▶ _設問 A_:
『復興期の精神』を論じた抜粋について、次の三つの記述が本文の内容と合っているかを判断してください。(i) 花田は『復興期の精神』を「アンチ・ルネッサンス論」だと主張していた。(ii) 『復興期の精神』は一九五〇年に刊行された。(iii) ヨーロッパ中世を「闇」とするような観念は、今日ではすっかり消えている。それぞれ「はい」か「いいえ」で答え、根拠となる本文の語句をそのまま引用してください。
▶ _設問 B_:
『復興期の精神』を論じた抜粋の最後の文に続けて、その先を書き継いでください。

▶ _抜粋_:
========================================
戦争をふせぐ歴史観――「党」のクビまで引っこ抜かないこと その2

 すがは、戦時下抵抗のルネッサンス論と見なされがちな『復興期の精神』(一九四六年)を、花田自身は「アンチ・ルネッサンス論」と主張していたことに注目する。そして、花田のいう「復興期=ルネッサンス」は、「文学史的には「昭和十年前後」(平野謙)とも呼ばれる「文芸復興期」を(も)指していると見なしうる」と述べるとき、それはすが自身の批評が「アンチ・ルネッサンス」であったことを想起させてやまない。例えば、次のような一節。

 

ヨーロッパ中世を「闇」とし、ルネッサンスを「光」と見なす歴史観や、日本の戦後を「第二の青春」と高唱する文学観は、今やあまり顧みられない。にもかかわらず、そうした観念は今日なお曖昧なまま生き延びている。それは、宮沢俊義丸山真男のいわゆる八月革命説が、その論理的・歴史的誤謬をさんざんに指摘されながらも、その前提なくしては戦後憲法や戦後史の正当性もほとんど語りえないのと似ている。
========================================
▶ _表示データ_:
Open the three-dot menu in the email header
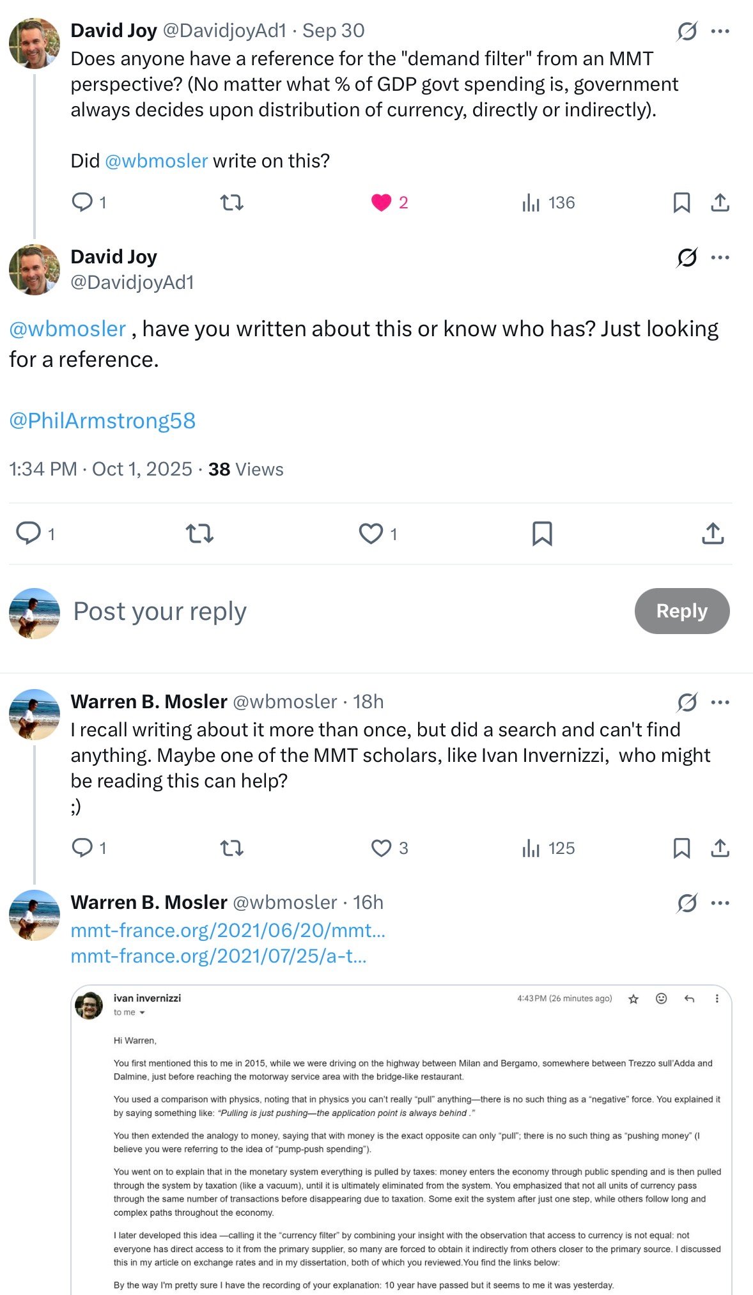Screen dimensions: 753x1295 [717, 998]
========================================
▶ _解答 A_:
(i) はい。「花田自身は「アンチ・ルネッサンス論」と主張していた」
(ii) いいえ。「『復興期の精神』(一九四六年)」
(iii) いいえ。「そうした観念は今日なお曖昧なまま生き延びている」

▶ _解答 B_:
 この一節には、すがの批評が拠って立つ「六八年革命」が、まずもって「八月革命説」を背景とする戦後民主主義に対する批判だったことが含意されていると読める。言い換えれば、戦後の文学は、概ね八月革命説=戦後民主主義に担保された文芸復興期だったともいえよう。そこでは、文芸復興期を規定した横光利一のいう「純粋小説=純文学にして通俗小説」がずっと支配的だったのである。すがが、『探偵のクリティーク』(一九八八年)以降、たびたび横光「純粋小説論」を問題化してきたゆえんである。

 

 今回、すがが明らかにしているのは、そうした文芸復興=ルネッサンス論が、カントの「崇高」に基づく一種の転向であったということだ。その人間復興=人間性の回復は、非転向の絶対的な神のごとき人間離れした者を前にした「崇高」の感情に依っており、この非転向者の非人間性に対する畏怖からの「解放感」が、ルネッサンス=光として表現されたのだ、と。キリスト(非転向者)に対するユダ(転向者)の人間性=やましさこそが、キリストを崇高化する。崇高とは転向者の感情なのだ。花田が、例えば中野重治や中野を敬愛する平野謙らと決定的に異なるのは、「中野や平野に典型的な「転向」という問題系がない」ことである。花田のアンチ・ルネッサンス論は、現実の政治運動に関わったマルクス主義者には殊の外困難だったと思われるが、決して「党」を絶対化、崇高化しなかったということなのだ、と。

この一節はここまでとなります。